**TASK STATEMENT**
Copy out the full opinion piece on our sins as a nation, word for word, and leave out the data that follows it.

**EXTRACT TO READ**
--------
We note that a new face in Public Affairs and Public Relations is darkening the counsel of the state today. I – among others, no doubt – think we are the poorer as a polity by dint of such a decision. But you will agree, over and above this faux pas, that our sins as a nation and as a people are many. Our name is Legion. And there are at least four ways in which this holds true…

It’s personal

The people feel that they have had a hard time of it over the past two to three decades. Depending on which part of the country you lived in, the story gets worse and worst. So they assume, now that the conflict has come to an end, they can safely party on and live it up until the break of dawn. Well, guess what?

There’s a whole bunch of people who are still out there in the cold. And unless we all get together and do something about it now, fast, and smart, the time may well be coming when it is we who are in outer darkness where there is wailing and weeping and gnashing of teeth. Please stop calling me a party-pooper.

This is a sin of omission. It is an axiom that holds true no matter what your faith or religion is. And even if you are an atheist or agnostic, the milk of human kindness must surely run lukewarm in your veins when you see beggars, and amputees, and the homeless? Or is it the case these days that our blood has run cold… because we are walking around dazed in a waking stupor because we have an alcohol stream (from the party) with a faint trace of blood (from our forgotten humanity)?
--------
**COLLECTED DATA**
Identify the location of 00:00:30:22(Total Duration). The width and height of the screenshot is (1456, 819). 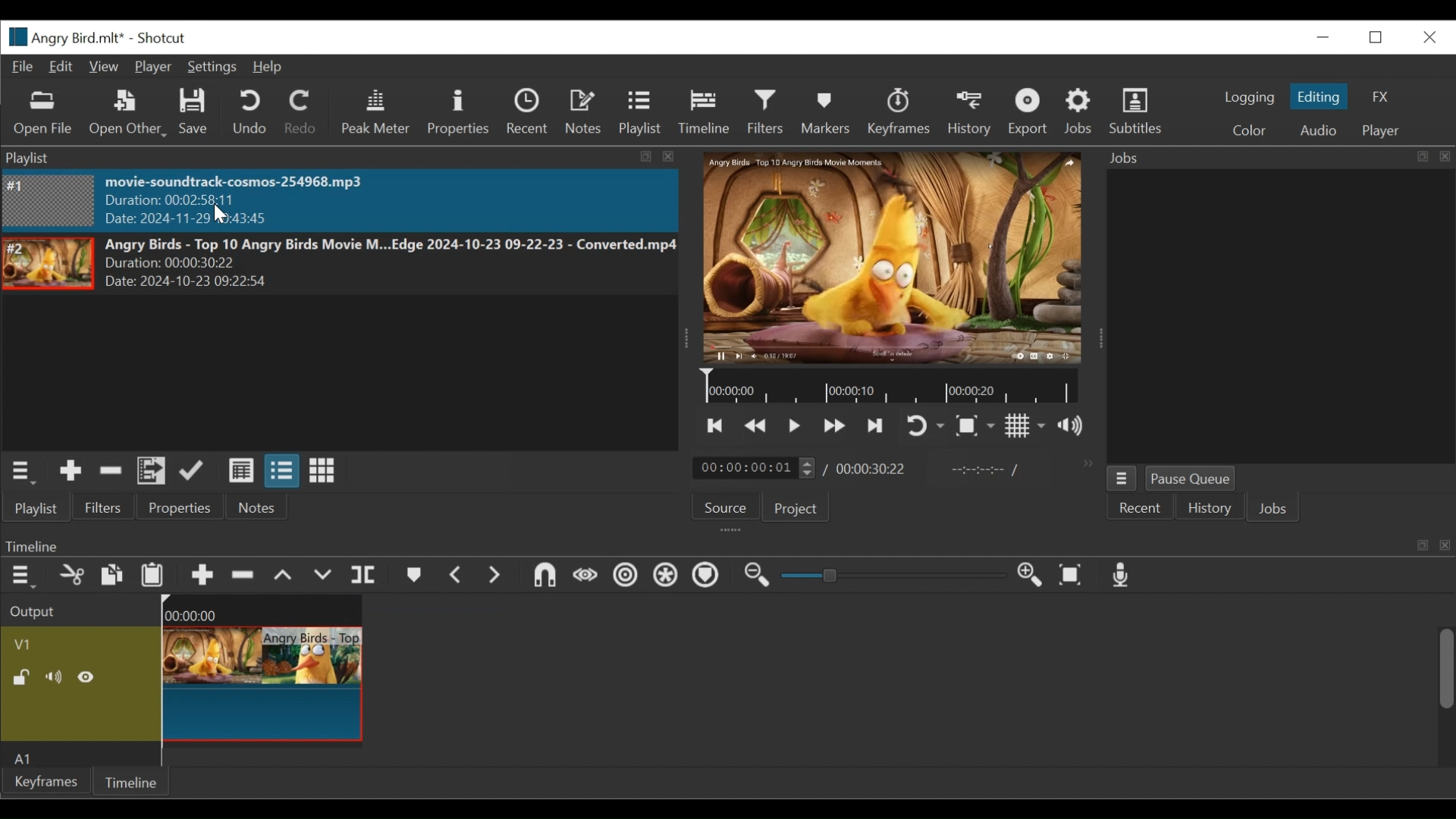
(868, 469).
--------
**ANSWER TO THE EXERCISE**
We note that a new face in Public Affairs and Public Relations is darkening the counsel of the state today. I – among others, no doubt – think we are the poorer as a polity by dint of such a decision. But you will agree, over and above this faux pas, that our sins as a nation and as a people are many. Our name is Legion. And there are at least four ways in which this holds true…

It’s personal

The people feel that they have had a hard time of it over the past two to three decades. Depending on which part of the country you lived in, the story gets worse and worst. So they assume, now that the conflict has come to an end, they can safely party on and live it up until the break of dawn. Well, guess what?

There’s a whole bunch of people who are still out there in the cold. And unless we all get together and do something about it now, fast, and smart, the time may well be coming when it is we who are in outer darkness where there is wailing and weeping and gnashing of teeth. Please stop calling me a party-pooper.

This is a sin of omission. It is an axiom that holds true no matter what your faith or religion is. And even if you are an atheist or agnostic, the milk of human kindness must surely run lukewarm in your veins when you see beggars, and amputees, and the homeless? Or is it the case these days that our blood has run cold… because we are walking around dazed in a waking stupor because we have an alcohol stream (from the party) with a faint trace of blood (from our forgotten humanity)?